Extracted data:
---+---
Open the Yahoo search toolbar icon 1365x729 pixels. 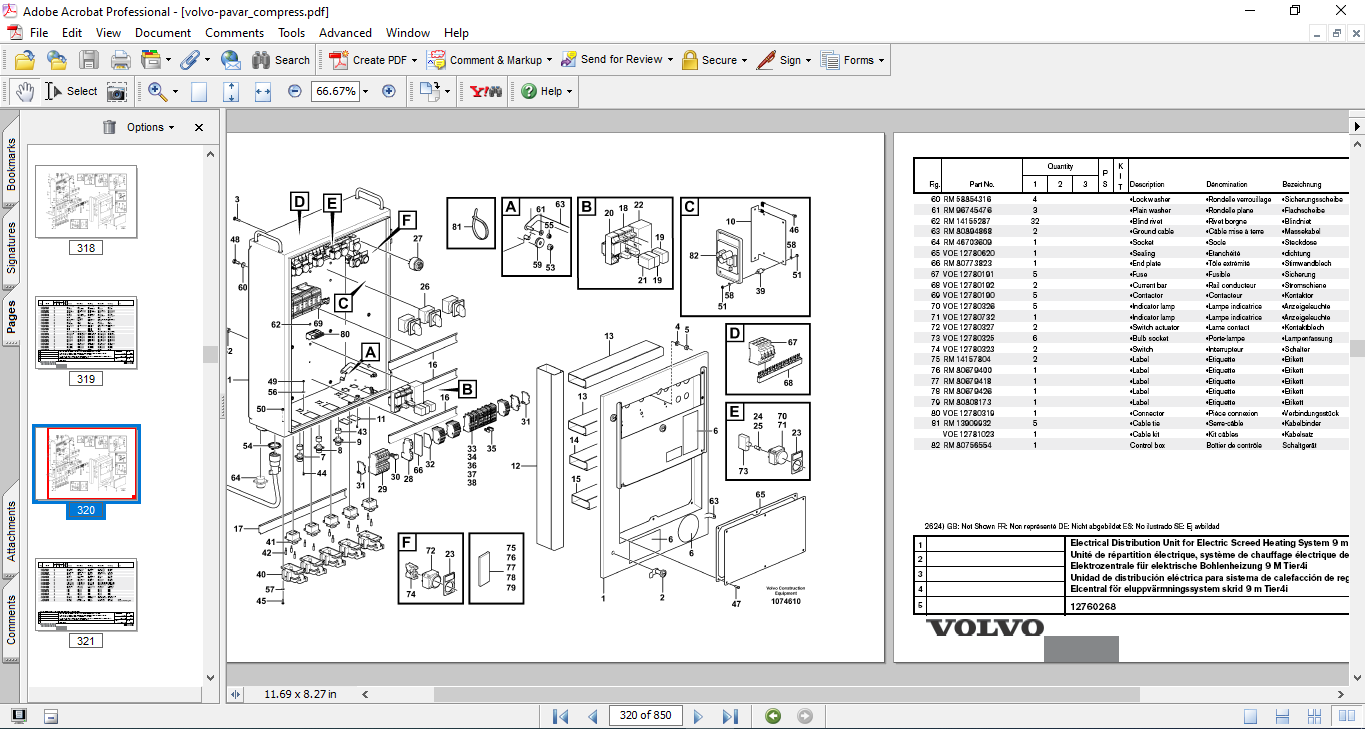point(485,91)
---+---
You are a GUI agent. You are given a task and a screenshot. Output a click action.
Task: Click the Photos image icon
---+---
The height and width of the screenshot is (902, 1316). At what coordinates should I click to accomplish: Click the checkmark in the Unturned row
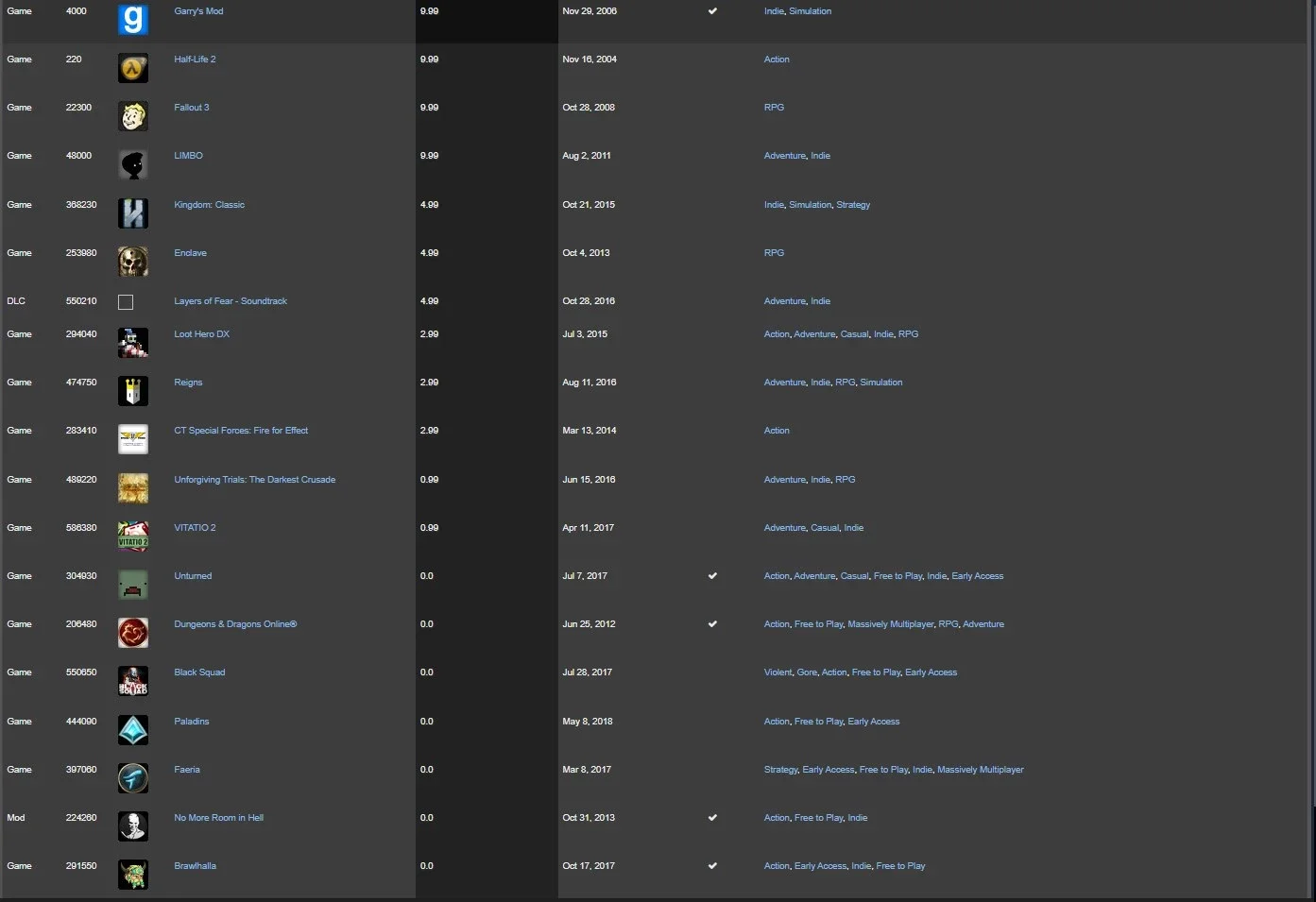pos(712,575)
---+---
Using the entries above, return exactly the lines from the line with "You are a GUI" to the line with "Task: Click the Photos image icon", counting both of those lines.

The answer:
You are a GUI agent. You are given a task and a screenshot. Output a click action.
Task: Click the Photos image icon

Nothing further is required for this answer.